Dataset entries:
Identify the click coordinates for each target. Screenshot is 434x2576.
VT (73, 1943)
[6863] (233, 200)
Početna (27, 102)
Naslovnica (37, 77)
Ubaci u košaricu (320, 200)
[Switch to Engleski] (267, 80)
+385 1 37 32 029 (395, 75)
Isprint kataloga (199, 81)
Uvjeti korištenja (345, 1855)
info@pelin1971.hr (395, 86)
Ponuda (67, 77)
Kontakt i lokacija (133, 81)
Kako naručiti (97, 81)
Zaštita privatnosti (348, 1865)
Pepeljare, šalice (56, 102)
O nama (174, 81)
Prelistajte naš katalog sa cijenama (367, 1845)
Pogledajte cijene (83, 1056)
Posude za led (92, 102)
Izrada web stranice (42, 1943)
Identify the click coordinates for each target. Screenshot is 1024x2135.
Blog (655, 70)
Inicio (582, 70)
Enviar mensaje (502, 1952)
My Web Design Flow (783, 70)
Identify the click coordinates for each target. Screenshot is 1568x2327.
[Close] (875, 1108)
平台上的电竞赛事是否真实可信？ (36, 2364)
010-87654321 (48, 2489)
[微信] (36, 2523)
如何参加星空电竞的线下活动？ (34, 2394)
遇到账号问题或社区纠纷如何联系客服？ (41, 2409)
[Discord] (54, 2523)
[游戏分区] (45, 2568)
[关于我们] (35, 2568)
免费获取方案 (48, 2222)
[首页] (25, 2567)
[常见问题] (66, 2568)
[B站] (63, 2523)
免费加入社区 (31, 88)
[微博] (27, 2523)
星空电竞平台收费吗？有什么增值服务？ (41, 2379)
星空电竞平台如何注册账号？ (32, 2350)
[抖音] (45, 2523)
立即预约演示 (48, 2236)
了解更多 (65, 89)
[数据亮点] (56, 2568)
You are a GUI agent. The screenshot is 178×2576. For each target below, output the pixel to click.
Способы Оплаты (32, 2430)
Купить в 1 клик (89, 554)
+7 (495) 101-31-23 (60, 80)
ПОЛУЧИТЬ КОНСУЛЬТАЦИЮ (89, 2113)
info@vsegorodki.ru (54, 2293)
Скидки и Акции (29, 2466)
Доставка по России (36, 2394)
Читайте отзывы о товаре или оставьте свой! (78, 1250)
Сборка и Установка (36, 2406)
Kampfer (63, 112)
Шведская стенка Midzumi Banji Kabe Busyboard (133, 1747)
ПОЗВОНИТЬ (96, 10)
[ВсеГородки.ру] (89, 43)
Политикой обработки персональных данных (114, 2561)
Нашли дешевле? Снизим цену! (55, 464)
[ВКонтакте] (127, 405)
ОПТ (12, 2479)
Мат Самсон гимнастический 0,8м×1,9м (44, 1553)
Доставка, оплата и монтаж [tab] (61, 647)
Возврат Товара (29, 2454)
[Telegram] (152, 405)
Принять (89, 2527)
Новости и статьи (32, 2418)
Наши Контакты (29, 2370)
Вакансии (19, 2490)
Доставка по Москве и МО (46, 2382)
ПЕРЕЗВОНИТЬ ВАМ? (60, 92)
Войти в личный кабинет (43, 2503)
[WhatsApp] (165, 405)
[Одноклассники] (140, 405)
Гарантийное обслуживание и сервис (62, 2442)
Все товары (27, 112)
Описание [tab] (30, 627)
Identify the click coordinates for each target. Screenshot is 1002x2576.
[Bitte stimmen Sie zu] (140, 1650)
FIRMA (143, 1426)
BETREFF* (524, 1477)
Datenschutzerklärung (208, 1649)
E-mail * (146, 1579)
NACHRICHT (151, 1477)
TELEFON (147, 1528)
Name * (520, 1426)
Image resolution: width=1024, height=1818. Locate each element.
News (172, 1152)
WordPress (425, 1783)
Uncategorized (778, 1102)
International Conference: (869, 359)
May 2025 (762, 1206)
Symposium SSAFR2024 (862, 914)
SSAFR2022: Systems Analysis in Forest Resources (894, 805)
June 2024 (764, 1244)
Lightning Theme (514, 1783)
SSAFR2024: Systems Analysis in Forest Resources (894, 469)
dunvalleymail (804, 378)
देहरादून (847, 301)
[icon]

What to produce:
Lines holding the string "Systems" in the records above must be counted; give the number alone.

Response to the task:
2